▶ _What to work on_: Return each line of the records that contains the string "pixels", treating uppercase and lowercase letters as different.

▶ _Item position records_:
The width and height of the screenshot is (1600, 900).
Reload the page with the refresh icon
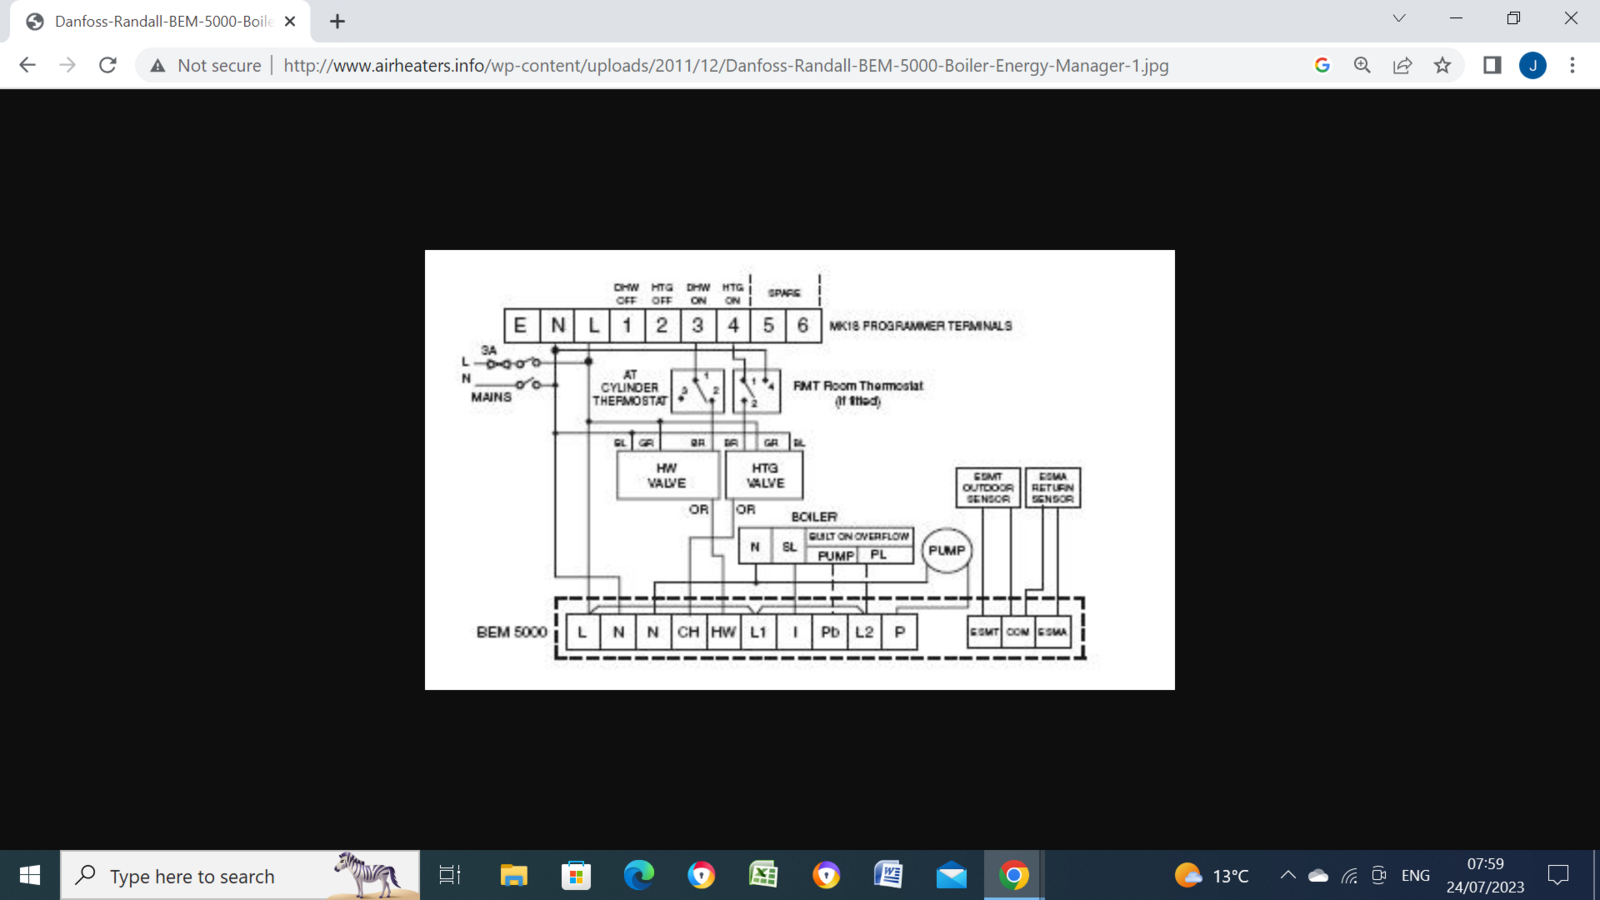click(x=108, y=65)
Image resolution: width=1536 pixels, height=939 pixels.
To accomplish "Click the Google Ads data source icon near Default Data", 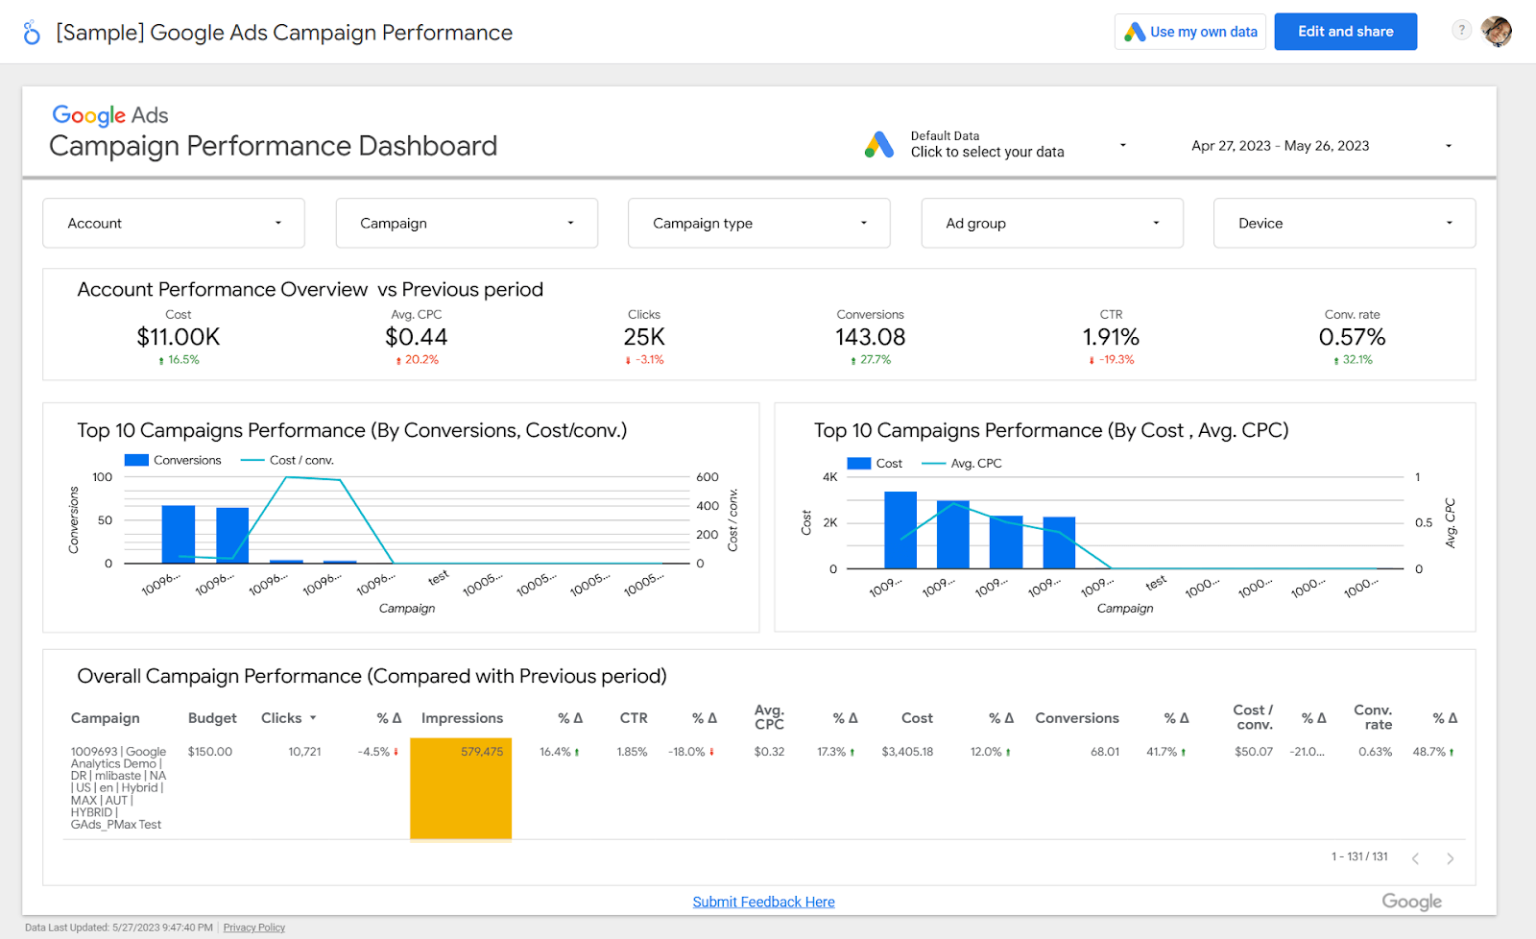I will coord(879,144).
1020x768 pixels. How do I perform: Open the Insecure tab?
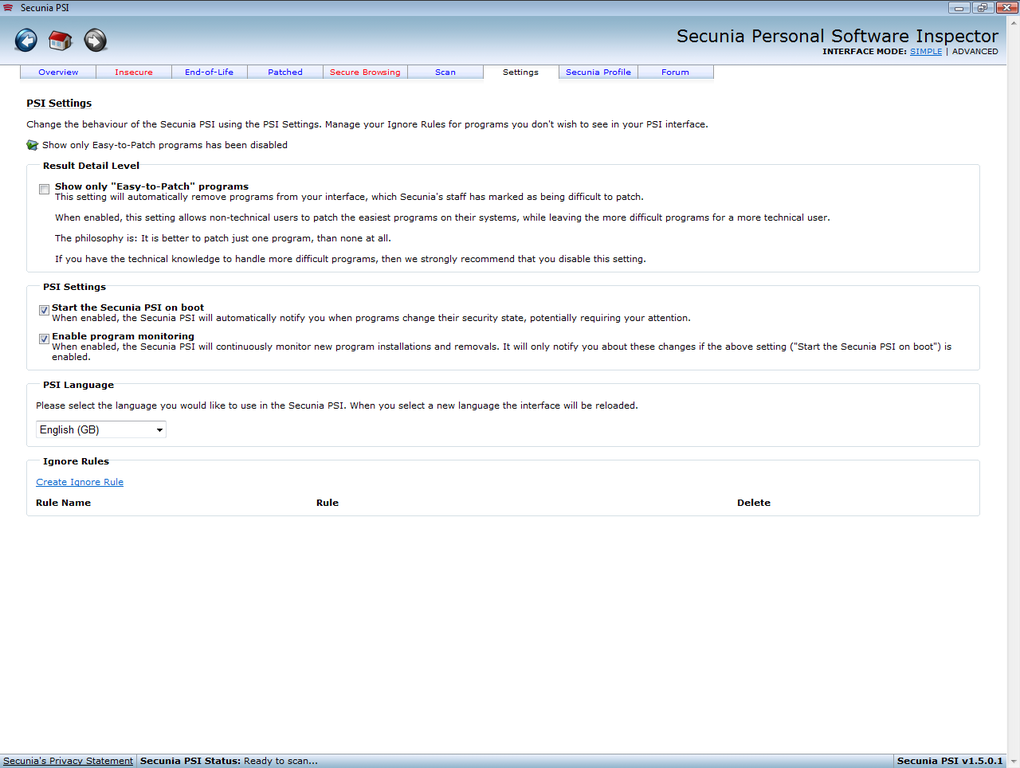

▶ _The result_:
Image resolution: width=1536 pixels, height=939 pixels.
1020x768 pixels. How do I perform: Open the Insecure tab?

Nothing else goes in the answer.